Bought direct from Xerox, it has replaced a Ricoh Pro C9100 that was coming up to the end of its lease.
The iGen5 offers production colour printing with CMYK plus a fifth print station for gamut extension or speciality effects.
Aquatint CEO Roger Severn told Printweek: “We’ve recently started doing photobooks as a new business venture, in partnership with somebody else, and our old process was struggling with that.
“We initially went to Xerox to talk about workflow systems. We were talking about FreeFlow with them, which we thought could resolve some of the issues that we had, but from that we thought the next logical step was to look around [at machinery] and see what’s what.”
The business weighed up alternatives from various suppliers but found the iGen5 to be best suited to its requirements in terms of capability and price.
“Xerox responded very quickly to what we were looking for and came up with a few ideas.
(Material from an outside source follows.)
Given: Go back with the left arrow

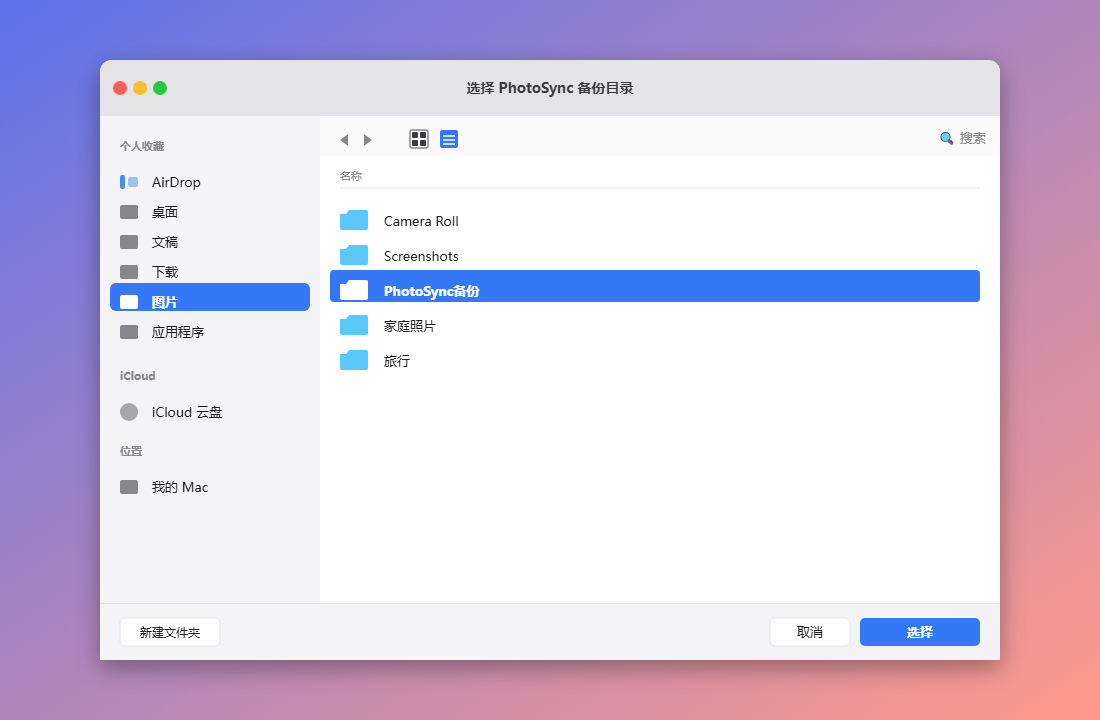Looking at the screenshot, I should pos(344,140).
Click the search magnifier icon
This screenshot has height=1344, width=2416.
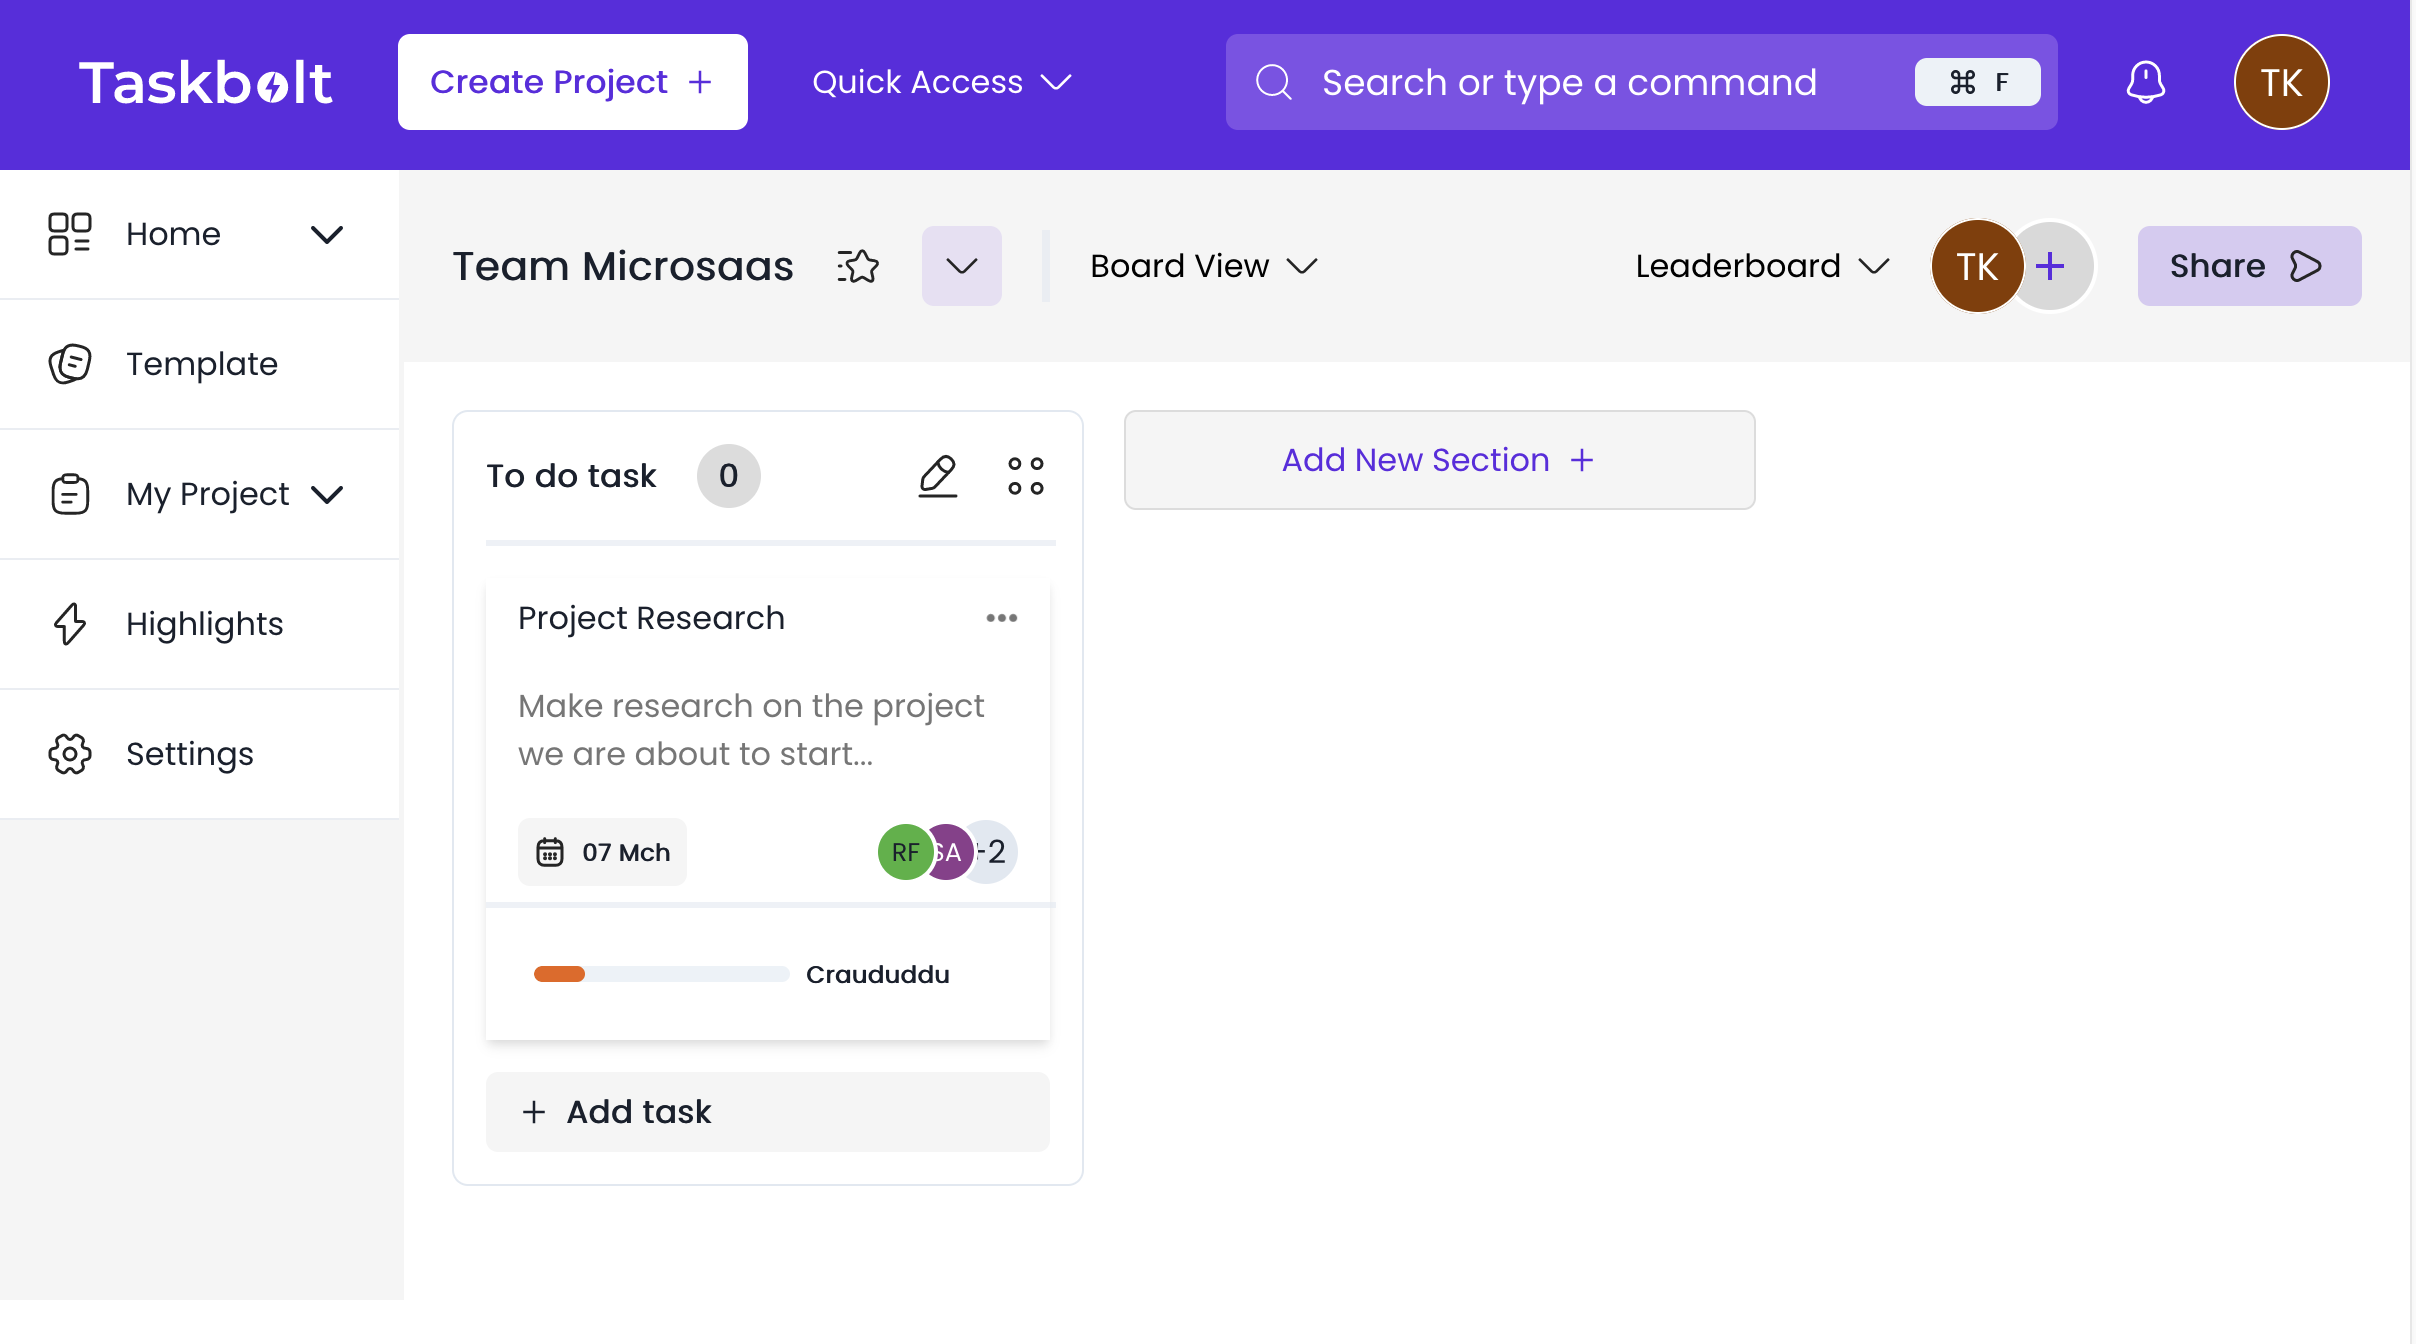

We looked at a range of their machines and settled on the iGen,” said Severn, who added the machine has proven “remarkably versatile” and opened up new avenues for the business.
The FreeFlow Core software will enable the company to become “far more automated with what we do”, Severn added, enabling it to cut out various touchpoints and double handling of jobs.
The business has previously placed litho work at its sister company College Hill Print, which runs a B2 Komori press, but will now be able to bring some of those jobs in-house to run on the iGen5.
“Being able to convert more work from litho to digital is one of the big opportunities for us,” said Severn.
“In particular we do a lot of packaging, so if that starts taking off then the ability to do some heavier weight packaging with the iGen will be great. And for special colours it will maybe be nice to get the fifth colour in there. Right now we want to focus on getting the volume up and running, but we can certainly see an opportunity for us wanting to use those features.”
The business also installed a Unibind Casemaker 750A from Peleman last summer, for the production of custom personalised hard covers. Its total investment in the iGen5, the Unibind kit and other recent upgrades has come to around £210,000.
19 staff work at Aquatint, which turns over just over £2m, while College Hill Print employs 12 staff making a similar turnover.